Developers very often use a text editor to modify configuration files. In this course, you will become familiar with the process of installing, configuring, and running network services. Text editors are an important tool to help this setup, but are also used to "tweak" or make periodic changes in service configurations.

The most readily-available command line text editor built into Windows is Notepad.

However, Notepad is not available in Server Core. To edit a text file in that environment, we have three main options:

  1. Use PowerShell's object-oriented programming to send an edit directly into a text file. This is cumbersome and is not interactive (you don't see the text file on screen), but it is the only built-in option.
  2. Transferring the file to a different computer that does have a text editor (like your Windows 11 client), modifying the file there, and transferring it back to your Server Core machine.
  3. Using Visual Studio Code to connect remotely the environment. This is by far the coolest and most convenient option.

We'll be doing all three in this lab to show you how, but going forward, VS Code will be our go-to for interacting with Server Core in most instances. (You will be tested on all three options, so don't skip them!)

Investigation 1: Windows Defender (Firewall)

In this investigation, we're going to take a look at the Windows Defender firewall to see how firewall rules can be applied to secure our servers and let the few things we want to allow through.

It should be noted that the Windows Defender firewall should not be your only defense. Production environments will often have managed networks that restrict access on a larger scale, some of which you will get into with your networking courses.

These work together, though we will only be focusing (mostly) on the Windows firewall in this course.

Part 1: Windows Server GUI (srv1) - Testing VM Network Connectivity

As part of your Lab 1 environment setup, you tested your connection to the Internet from each of your 3 virtual machines.

It's now time to test if we can use each VM to connect to each other.

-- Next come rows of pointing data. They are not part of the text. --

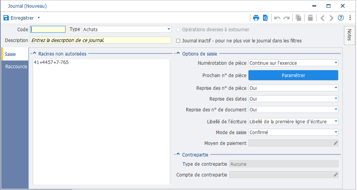Collapse the Options de saisie section
Viewport: 357px width, 190px height.
click(178, 54)
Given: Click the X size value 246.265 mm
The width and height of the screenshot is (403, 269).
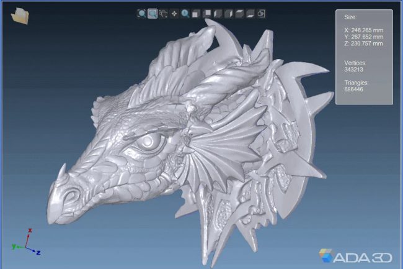Looking at the screenshot, I should pyautogui.click(x=363, y=29).
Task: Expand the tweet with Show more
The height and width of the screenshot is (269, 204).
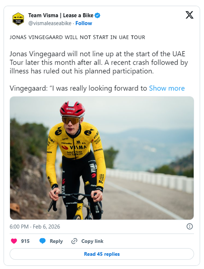Action: (167, 88)
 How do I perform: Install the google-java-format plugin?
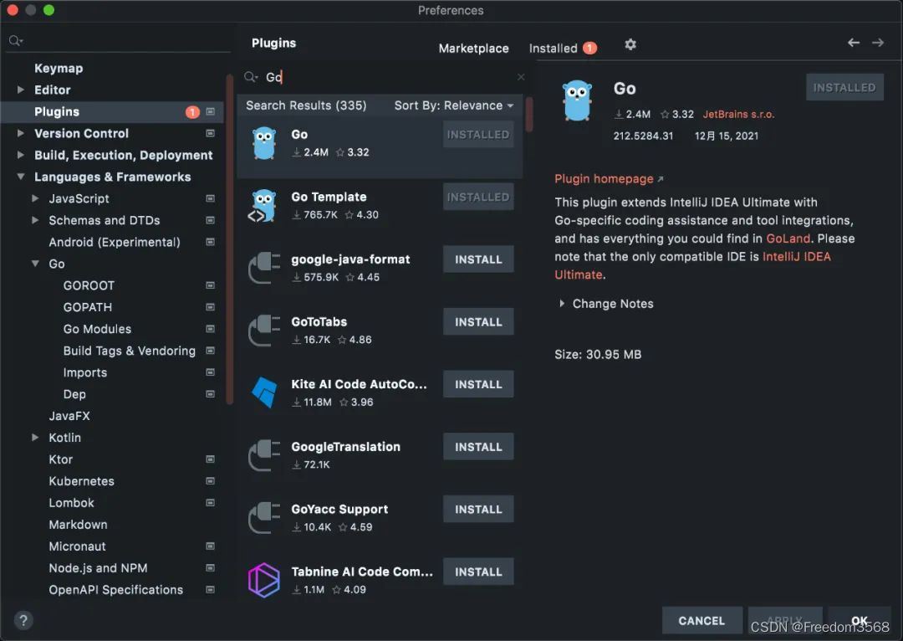478,259
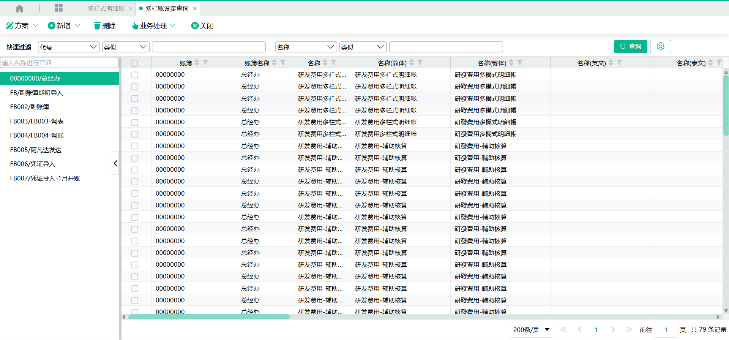Open the 200条/页 page size dropdown
Image resolution: width=729 pixels, height=340 pixels.
click(x=531, y=329)
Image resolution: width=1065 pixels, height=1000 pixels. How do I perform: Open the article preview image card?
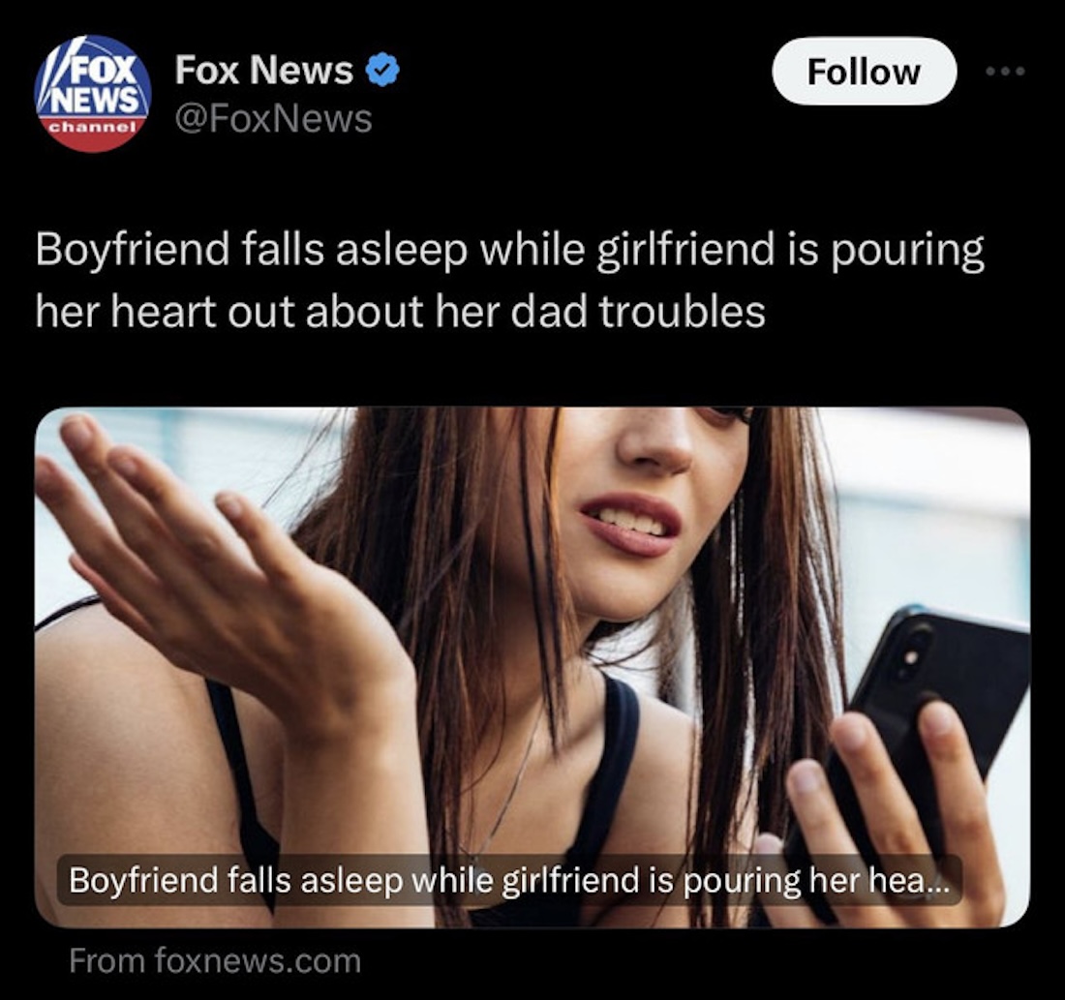click(x=533, y=667)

  1. On your Windows Server GUI (srv1) VM, open: Command Prompt

  2. Grab this VM's IP address with the following command and write down the IP address result: ipconfig

    Remember, your IP address is the one you configured with the 10.0.UID.1 address. We're running ipconfig to confirm it's still there.

  3. Over on your Windows Client (client1) VM, open Command Prompt.

  4. Enter the following command to test our ability to talk to srv1: ping "srv1-ipaddress" where srv1-ipaddress is the IP address from Step 2.

    Example: ping 10.0.40.1

  5. It doesn't work, does it? That's normal at this stage and we'll fix it below.

  6. Continue to Part 4.

Part 2: Windows Server GUI (srv1) - Applying Firewall Rules

We will now apply our security-conscious policy by configuring the firewall on this server.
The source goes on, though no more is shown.